Ficus consociata Blume, Bijdr. (1825)

Latin for 'united', referring to the synconia.

Ficus consociata var. murtonii King
Urostigma consociatum (Blume) Miq.

Mid-canopy tree (strangler fig) up to 38 m tall and 31 cm dbh. Stem with white sap. Stipules ca. 15 mm long, hairy. Leaves alternate, simple, penni- to tripli-veined, venation conspicuous, glabrous to hairy below. Fruits ca. 11 mm diameter, yellow-reddish, globose, fleshy figs placed along the twigs.

A strangling fig that grows as a shrub without host tree. According to Corner, it is rarely large and "seldom standing without its host". Leaves stiff and leathery (7-27cm long), broad, oval with rounded or slightly pointed tip, base tapered or slightly heart-shaped, and 5-10 pairs of conspicuous veins. Young leaves and twigs have dense brown hair which makes them feel woolly. Mature leaves have fine brown scrufy hair on the underside. The figs are small (1-1.5cm) covered with brown hairs and have a characteristic circle of pink around the opening (ostiole). They ripen orange-red, and appear in pairs in the leaf axils. According to Corner, the plant only produces its first crop of figs when it is 8-9 years old. [from Wild Singapore]

In undisturbed mixed dipterocarp, (peat)-swamp, coastal and sub-montane forests up to 800 m altitude. On alluvial sites (swamps) but also common on ridges and hillsides. Usually on sandy soils.

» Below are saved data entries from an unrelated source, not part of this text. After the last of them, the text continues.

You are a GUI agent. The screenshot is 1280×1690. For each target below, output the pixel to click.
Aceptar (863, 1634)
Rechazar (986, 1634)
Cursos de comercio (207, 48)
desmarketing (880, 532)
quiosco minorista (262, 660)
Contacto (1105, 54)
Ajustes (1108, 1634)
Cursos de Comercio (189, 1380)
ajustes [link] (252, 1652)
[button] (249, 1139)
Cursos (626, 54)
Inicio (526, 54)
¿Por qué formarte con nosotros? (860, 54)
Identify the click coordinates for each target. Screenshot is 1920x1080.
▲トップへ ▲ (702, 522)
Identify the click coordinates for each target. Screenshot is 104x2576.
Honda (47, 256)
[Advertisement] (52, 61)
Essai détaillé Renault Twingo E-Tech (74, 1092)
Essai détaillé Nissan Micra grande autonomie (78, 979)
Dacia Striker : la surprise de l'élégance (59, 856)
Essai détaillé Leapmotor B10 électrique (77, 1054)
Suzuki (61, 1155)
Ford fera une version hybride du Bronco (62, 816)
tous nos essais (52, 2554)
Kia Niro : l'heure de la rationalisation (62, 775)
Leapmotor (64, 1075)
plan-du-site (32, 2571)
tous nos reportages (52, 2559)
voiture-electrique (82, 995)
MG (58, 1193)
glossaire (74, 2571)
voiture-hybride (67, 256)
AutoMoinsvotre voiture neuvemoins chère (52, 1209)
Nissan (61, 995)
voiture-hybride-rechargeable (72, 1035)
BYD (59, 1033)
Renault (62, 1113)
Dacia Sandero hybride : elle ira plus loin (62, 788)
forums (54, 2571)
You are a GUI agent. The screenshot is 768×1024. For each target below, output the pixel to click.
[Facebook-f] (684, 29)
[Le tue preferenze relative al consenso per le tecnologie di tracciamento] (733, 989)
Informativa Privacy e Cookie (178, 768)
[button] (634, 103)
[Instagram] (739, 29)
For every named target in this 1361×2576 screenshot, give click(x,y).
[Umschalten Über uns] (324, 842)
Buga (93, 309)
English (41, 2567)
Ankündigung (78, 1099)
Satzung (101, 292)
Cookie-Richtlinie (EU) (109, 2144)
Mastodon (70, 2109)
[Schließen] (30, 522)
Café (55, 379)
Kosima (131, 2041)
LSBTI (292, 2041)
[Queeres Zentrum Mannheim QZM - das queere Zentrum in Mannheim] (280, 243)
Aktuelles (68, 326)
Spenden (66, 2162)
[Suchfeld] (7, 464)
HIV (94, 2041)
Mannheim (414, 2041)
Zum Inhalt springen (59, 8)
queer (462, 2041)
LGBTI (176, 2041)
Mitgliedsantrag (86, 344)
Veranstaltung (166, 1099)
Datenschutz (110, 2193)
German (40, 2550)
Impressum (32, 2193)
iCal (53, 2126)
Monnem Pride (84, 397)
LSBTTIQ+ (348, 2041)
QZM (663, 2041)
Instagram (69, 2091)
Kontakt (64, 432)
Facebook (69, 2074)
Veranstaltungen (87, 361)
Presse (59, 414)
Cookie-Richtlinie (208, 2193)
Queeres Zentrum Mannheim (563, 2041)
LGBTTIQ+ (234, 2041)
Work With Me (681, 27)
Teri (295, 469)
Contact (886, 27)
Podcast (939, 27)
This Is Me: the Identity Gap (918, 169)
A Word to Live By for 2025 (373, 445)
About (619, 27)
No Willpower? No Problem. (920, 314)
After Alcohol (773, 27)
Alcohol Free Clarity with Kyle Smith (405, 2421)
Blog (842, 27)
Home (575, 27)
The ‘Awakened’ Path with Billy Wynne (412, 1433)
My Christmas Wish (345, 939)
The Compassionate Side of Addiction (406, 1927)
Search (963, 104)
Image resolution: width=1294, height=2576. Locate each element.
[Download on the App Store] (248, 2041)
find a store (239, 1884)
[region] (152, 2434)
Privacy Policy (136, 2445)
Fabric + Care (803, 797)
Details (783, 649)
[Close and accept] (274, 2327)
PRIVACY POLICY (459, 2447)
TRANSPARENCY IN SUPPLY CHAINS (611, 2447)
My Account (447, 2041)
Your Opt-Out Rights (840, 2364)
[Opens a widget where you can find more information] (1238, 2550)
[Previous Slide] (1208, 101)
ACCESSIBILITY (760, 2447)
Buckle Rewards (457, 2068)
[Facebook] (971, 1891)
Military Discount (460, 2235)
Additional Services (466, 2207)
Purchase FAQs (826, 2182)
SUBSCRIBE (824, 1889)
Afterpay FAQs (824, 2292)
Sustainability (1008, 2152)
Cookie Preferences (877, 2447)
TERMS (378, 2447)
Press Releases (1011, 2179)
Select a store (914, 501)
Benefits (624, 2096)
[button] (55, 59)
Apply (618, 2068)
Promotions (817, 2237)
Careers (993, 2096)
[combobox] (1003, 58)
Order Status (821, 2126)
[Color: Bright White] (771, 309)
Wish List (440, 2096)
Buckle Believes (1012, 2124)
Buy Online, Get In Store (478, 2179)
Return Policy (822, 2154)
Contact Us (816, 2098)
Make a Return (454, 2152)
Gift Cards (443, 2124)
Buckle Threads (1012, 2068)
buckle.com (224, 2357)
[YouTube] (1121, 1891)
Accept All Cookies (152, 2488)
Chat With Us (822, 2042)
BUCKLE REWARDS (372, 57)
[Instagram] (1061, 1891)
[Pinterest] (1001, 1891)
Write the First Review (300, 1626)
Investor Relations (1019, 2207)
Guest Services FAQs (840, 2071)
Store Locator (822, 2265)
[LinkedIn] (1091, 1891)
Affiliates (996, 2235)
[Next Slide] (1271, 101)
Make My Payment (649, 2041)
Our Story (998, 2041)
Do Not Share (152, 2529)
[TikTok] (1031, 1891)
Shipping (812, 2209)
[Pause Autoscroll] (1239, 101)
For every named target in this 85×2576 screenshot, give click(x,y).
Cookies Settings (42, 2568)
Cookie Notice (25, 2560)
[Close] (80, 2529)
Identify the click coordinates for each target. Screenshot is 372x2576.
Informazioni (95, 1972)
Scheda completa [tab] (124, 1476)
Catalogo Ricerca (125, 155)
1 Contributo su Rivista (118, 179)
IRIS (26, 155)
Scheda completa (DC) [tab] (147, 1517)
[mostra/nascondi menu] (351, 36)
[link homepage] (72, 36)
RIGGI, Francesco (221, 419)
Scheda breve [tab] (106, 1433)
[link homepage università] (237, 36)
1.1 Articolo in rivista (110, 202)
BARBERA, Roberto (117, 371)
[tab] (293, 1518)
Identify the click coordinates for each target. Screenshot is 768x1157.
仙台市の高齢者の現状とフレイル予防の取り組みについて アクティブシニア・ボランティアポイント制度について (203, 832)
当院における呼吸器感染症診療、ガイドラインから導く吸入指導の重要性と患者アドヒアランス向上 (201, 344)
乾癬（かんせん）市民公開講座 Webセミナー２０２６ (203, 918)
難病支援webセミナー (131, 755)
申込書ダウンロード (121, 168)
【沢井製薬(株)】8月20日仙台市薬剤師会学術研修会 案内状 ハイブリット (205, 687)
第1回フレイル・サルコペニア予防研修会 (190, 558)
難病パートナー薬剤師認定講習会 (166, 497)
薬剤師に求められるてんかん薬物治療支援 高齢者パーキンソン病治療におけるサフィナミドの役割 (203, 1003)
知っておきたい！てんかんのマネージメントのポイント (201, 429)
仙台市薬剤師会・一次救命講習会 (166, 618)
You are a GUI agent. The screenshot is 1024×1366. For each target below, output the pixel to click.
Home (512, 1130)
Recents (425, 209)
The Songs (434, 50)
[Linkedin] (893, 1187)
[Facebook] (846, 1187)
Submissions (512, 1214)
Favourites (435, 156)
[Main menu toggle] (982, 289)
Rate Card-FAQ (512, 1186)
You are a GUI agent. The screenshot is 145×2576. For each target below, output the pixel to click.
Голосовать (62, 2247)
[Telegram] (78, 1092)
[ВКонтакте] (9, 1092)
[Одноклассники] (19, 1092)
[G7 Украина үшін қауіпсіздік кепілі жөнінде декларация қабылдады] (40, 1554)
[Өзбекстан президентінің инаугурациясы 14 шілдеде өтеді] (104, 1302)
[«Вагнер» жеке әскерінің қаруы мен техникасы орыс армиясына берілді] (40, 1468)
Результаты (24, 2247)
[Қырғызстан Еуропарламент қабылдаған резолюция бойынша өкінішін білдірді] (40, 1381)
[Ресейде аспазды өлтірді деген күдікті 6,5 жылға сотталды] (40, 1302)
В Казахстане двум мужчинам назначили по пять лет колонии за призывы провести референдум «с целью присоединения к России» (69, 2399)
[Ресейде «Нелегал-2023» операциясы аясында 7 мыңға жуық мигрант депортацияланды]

Burma, Indo-China, Thailand, Peninsular Malaysia, Sumatra, Java, Borneo.

According to Burkill, like the India-rubber tree (Ficus elastica), it also produces a latex that was used as rubber. Unfortunately, the latex of this fig also contains a resin that hardens with time thus making the latex less elastic.

Local names
Borneo: Arah, Kara, Kayu ala, Kayu ara, Kopoh, Lunok.